While Marshall's openness about his struggles with BPD was the spark for my renewed hope, it wasn't the flame. But it did remind me of another high-profile pro sports player who has become a high-profile mental health advocate since first detailing his struggles with depression: Los Angeles Laker Ron Artest capped off a remarkable year this past December by raffling off his 2010 NBA Championship ring for $500,000 to benefit mental health; not an inconsequential amount but infinitesimally small compared to the priceless amount of mental health awareness it created. 

Artest's efforts, in turn, reminded me of another Laker forward who was instrumental in changing the stigma attached to another illness. The year was 1991, the star was Magic Johnson, and the disease was AIDS. In 1991, the public view of AIDS was of an illness confined to homosexuals and intravenous drug users, the just desserts of risky behaviour, with some fundamentalist Christians going so far as to say it was God's punishment for those behaviours. But when the very talented and charismatic Johnson announced he had AIDS, it was a turning point of sorts for the public's perception. In the years since Johnson has worked tirelessly to battle the stigma against AIDS and build public and political support for research and education. And through his and the combined efforts of many other celebrities, the public perception of AIDS and its victims has changed dramatically.

Now in 2011, we have sports stars like Brandon Marshall and Ron Artest speaking out to help strip away the unwarranted shame associated with mental illness. Joined by such members of Hollywood's elite as Catherine Zeta-Jones and famous family members like Glen Close, it's just possible that a groundswell of lasting support for mental health could slowly be forming. And therein lies my cautious hope.

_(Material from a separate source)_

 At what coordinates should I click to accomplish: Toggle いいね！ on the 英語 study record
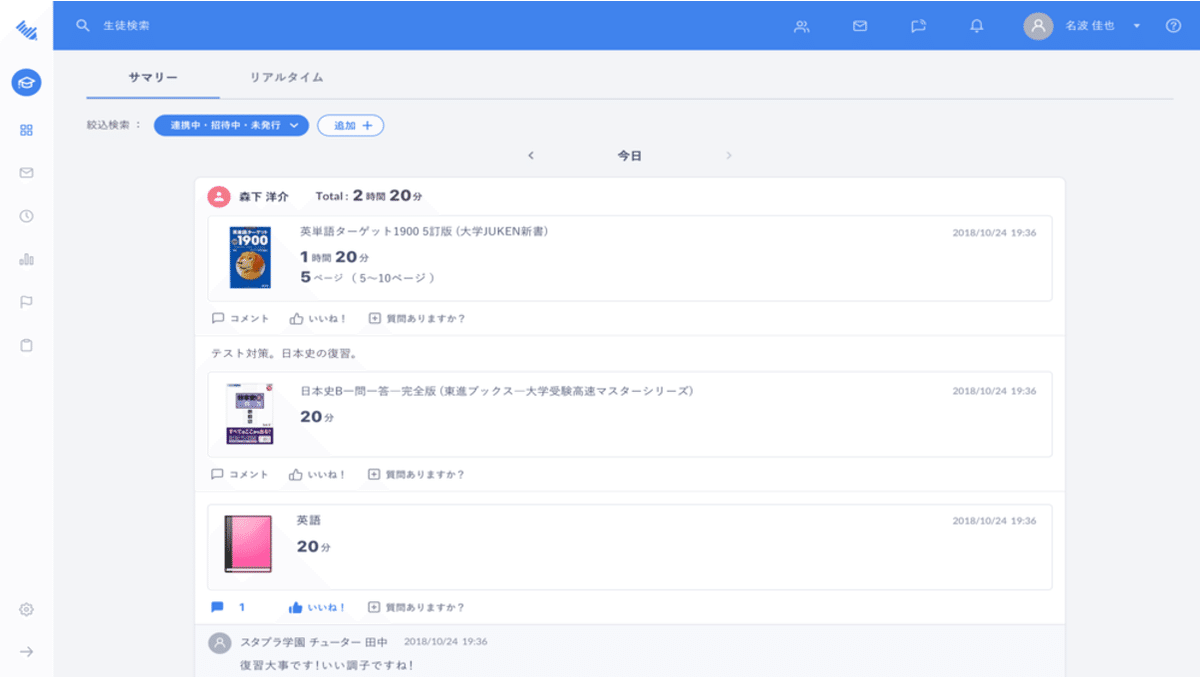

Cautious, because while there may be parallels in the stigma associated with the two, mental illness is not AIDS. While AIDS was officially recognized by the U.S. Centers for Disease Control in 1981, mental illness has been with society since recorded history began and at various times ascribed to sorcery, witchcraft, and demonic possession. And even as the Western world opted for the so-called "moral treatment" in the 19th century of institutionalizing those with mental illness in asylums, the asylums quickly became overcrowded warehouses of neglected humanity until there was nothing moral about them.

While people’s reactions to AIDS have at times involved violations of civil rights, these pale in comparison with the civil and human rights issues that have and continue to confront those with mental illness. In Nazi Germany, the institutionalized mentally ill were among the first to be euthanized and mentally ill individuals were subjected to sterilization. Here in my own state, we still see repercussions of the sterilization programs that continued into the 1970s. Individuals with mental illness have been subjected to lobotomies and other extreme medical procedures against their will and far too often jailed for lack of treatment. There are still insurance disparities, job discrimination, and a host of other ways in which those with mental illness are treated as less than equal. And though institutionalization is sometimes necessary, what other illness can result in a person being committed and essentially stripped of all civil rights?

It's all enough to make you feel hopeless if you let it. But when you can't find hope, you have to look harder, because so often hope is all we have. And as long as one person, whether a “somebody” or a “nobody,” has dares to speak out, hope is still alive waiting for you to find it.